Take the entries below and retype them word for word, excluding the images.

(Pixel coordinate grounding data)
===============
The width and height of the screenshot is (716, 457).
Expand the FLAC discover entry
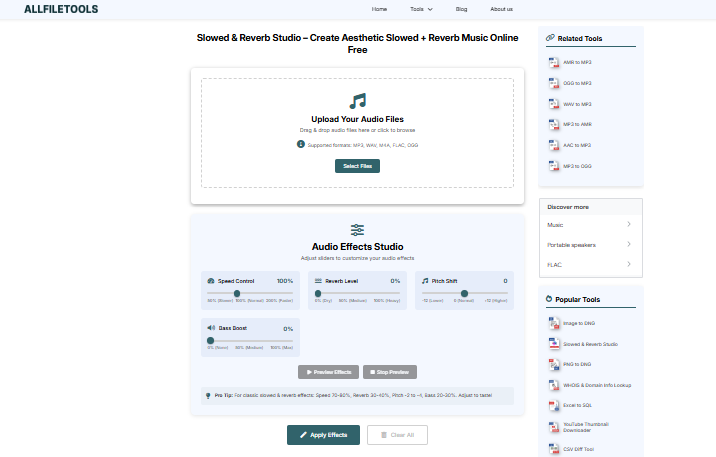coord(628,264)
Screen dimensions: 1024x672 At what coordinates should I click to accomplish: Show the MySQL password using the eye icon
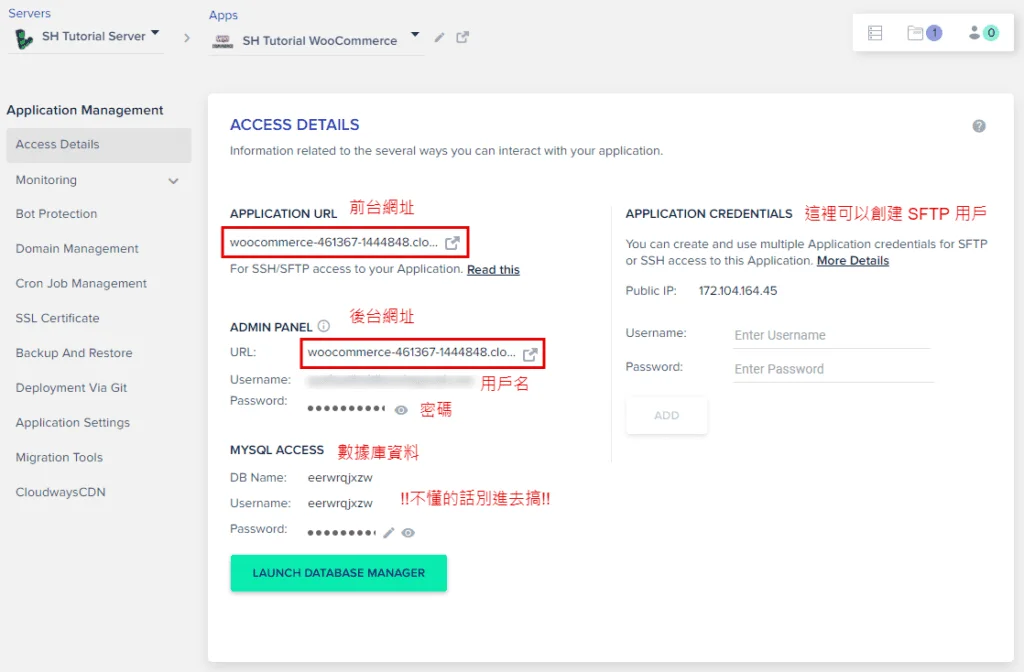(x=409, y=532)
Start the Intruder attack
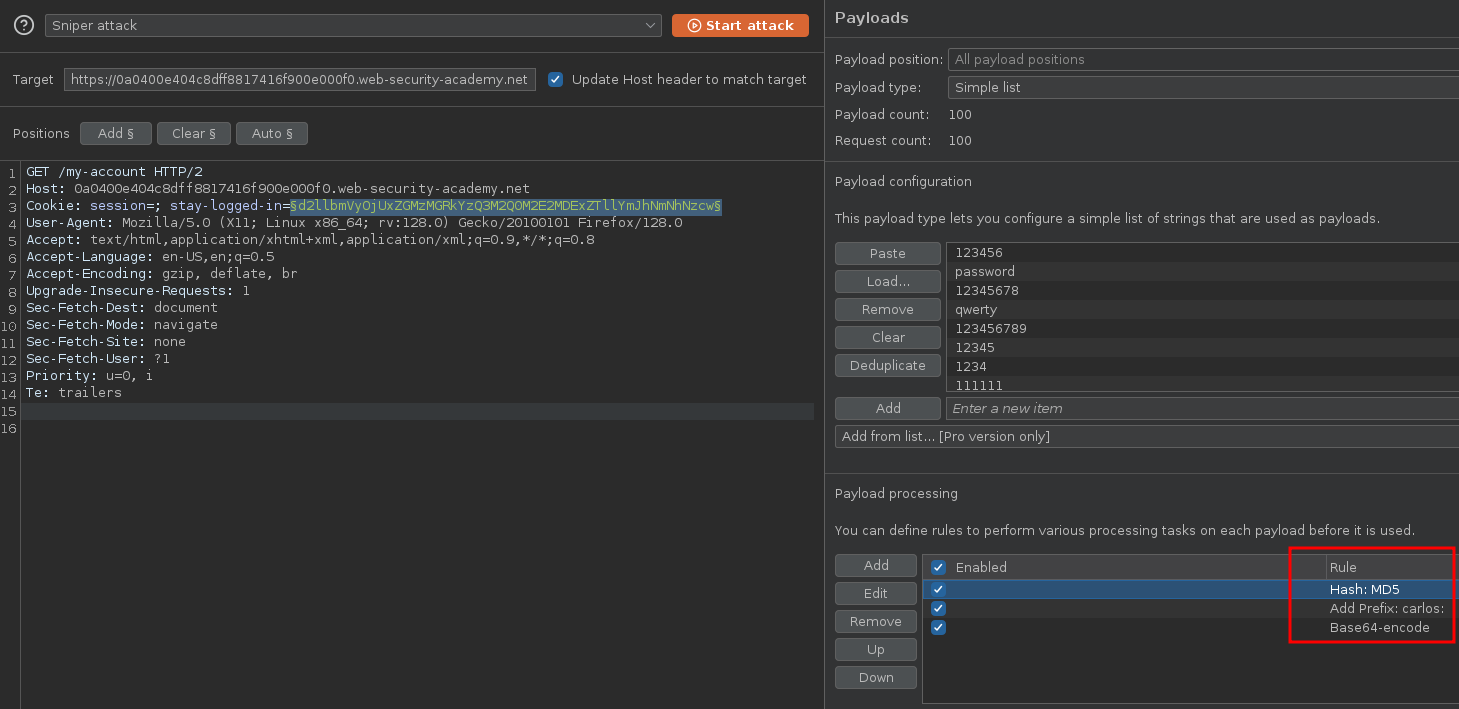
===============
RESPONSE BELOW —
The width and height of the screenshot is (716, 457).
Expand the FLAC discover entry
coord(628,264)
Screen dimensions: 1024x672 At what coordinates should I click to accomplish: Show the MySQL password using the eye icon
(x=409, y=532)
Start the Intruder attack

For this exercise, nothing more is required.